Archive for October, 2009

Reading Packed Decimals with SSIS

Have you ever got files to import from a Mainframe ? Chances are that the file is in some ebcdic encoding, and could contain something called Packed Decimals.
(also known as COMP-3 in Cobol)

You can find an explanation of what a packed decimal is here.
Basically it’s a compression method for decimals.

Let’s take for example the string “esdfsm”, this takes up 6 characters in a text file.
But when you convert this to hex you get “65 73 64 66 73 6D”.
Now we have 11 digits, the last character in the hex representation tells you if it’s positive or negative. An F means positive and the D stands for negative.
There is no place to store the decimal separator, but if you know what the original type was, you can just insert it in the right place.

If this were a decimal(11,2) you would get –657.364.667,36

Note: The ebcdic encoding often just shows weird unreadable characters, which need to be encoded from ebcdic to unicode first before you can read them or insert them in SQL Server. (SQL Server does have some ebcdic encoding support, but not for ebcdic(500) which is a common ebcdic International encoding.)
You can’t encode the whole file though because the packed decimals will lose their meaning, these need to be calculated from their binary form.

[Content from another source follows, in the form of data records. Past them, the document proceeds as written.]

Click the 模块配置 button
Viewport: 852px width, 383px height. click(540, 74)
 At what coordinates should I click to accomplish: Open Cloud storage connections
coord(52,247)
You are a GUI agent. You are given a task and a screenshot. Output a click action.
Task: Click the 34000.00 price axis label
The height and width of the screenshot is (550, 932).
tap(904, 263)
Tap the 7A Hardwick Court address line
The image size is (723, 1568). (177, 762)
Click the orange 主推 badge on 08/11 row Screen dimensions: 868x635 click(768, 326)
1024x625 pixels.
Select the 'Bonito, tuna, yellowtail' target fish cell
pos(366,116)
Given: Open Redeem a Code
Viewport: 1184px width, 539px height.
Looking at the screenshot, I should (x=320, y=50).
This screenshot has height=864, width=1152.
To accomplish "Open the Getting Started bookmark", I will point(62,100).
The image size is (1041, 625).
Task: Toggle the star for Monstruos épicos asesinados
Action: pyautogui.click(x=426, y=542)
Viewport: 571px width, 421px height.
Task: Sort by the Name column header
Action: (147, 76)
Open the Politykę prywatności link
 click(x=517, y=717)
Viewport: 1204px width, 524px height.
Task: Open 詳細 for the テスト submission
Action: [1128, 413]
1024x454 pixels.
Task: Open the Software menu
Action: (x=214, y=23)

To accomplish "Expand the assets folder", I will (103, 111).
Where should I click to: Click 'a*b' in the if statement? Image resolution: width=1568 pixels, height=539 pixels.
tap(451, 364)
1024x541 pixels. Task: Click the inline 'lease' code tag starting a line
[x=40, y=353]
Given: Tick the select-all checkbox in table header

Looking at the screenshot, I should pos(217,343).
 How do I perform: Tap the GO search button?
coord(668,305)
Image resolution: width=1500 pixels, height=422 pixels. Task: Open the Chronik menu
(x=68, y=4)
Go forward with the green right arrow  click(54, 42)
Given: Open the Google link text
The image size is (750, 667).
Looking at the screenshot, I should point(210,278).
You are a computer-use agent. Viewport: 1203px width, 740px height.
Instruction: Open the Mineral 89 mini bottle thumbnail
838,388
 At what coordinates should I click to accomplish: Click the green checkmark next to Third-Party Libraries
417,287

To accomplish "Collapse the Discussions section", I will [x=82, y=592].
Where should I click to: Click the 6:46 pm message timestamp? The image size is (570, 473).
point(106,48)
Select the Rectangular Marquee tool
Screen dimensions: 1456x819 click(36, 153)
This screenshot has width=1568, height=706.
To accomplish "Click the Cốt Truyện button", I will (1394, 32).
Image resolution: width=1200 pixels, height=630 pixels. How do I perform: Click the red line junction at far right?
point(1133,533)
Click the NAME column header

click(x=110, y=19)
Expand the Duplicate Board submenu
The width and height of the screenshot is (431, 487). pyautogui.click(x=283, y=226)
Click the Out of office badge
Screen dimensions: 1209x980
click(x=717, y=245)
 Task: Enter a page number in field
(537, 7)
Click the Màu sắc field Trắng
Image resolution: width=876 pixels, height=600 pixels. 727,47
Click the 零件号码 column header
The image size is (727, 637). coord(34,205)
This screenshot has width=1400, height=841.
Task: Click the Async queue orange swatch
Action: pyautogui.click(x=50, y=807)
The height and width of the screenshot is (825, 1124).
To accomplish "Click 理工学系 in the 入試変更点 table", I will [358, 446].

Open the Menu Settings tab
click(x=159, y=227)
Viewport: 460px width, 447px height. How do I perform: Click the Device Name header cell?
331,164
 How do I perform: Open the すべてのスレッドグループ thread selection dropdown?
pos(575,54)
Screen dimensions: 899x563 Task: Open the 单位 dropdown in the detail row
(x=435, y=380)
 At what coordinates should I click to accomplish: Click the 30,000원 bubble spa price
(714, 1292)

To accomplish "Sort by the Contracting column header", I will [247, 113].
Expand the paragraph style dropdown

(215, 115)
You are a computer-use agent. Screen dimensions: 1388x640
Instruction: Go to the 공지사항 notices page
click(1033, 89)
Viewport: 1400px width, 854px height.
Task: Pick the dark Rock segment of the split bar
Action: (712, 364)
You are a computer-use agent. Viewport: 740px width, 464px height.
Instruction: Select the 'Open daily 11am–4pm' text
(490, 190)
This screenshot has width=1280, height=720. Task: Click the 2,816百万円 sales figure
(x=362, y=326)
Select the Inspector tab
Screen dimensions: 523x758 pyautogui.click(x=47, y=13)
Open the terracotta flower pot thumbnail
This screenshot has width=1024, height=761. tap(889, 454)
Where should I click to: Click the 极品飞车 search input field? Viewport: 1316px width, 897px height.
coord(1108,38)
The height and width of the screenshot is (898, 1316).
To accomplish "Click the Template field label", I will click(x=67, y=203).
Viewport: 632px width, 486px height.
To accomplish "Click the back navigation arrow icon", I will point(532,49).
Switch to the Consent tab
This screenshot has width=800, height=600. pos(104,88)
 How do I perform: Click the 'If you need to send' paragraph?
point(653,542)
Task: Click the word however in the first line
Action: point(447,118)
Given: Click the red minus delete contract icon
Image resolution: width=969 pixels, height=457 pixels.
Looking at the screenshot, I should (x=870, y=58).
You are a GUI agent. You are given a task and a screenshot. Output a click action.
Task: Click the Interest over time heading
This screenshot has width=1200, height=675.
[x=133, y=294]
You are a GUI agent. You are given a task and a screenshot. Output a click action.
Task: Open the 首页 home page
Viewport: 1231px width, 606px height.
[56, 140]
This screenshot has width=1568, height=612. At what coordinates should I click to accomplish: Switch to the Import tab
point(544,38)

Reading such a file with SSIS can be done using a Script Component.
Just follow these steps :

Note: This example is based on a fixed length file, you could have a CSV file and would need to change the code to your needs….
Also, the packed decimal will be transformed to a right aligned string.
(I needed that for my situation, so as with the csv example, you need to change the code if you need a slightly different representation.)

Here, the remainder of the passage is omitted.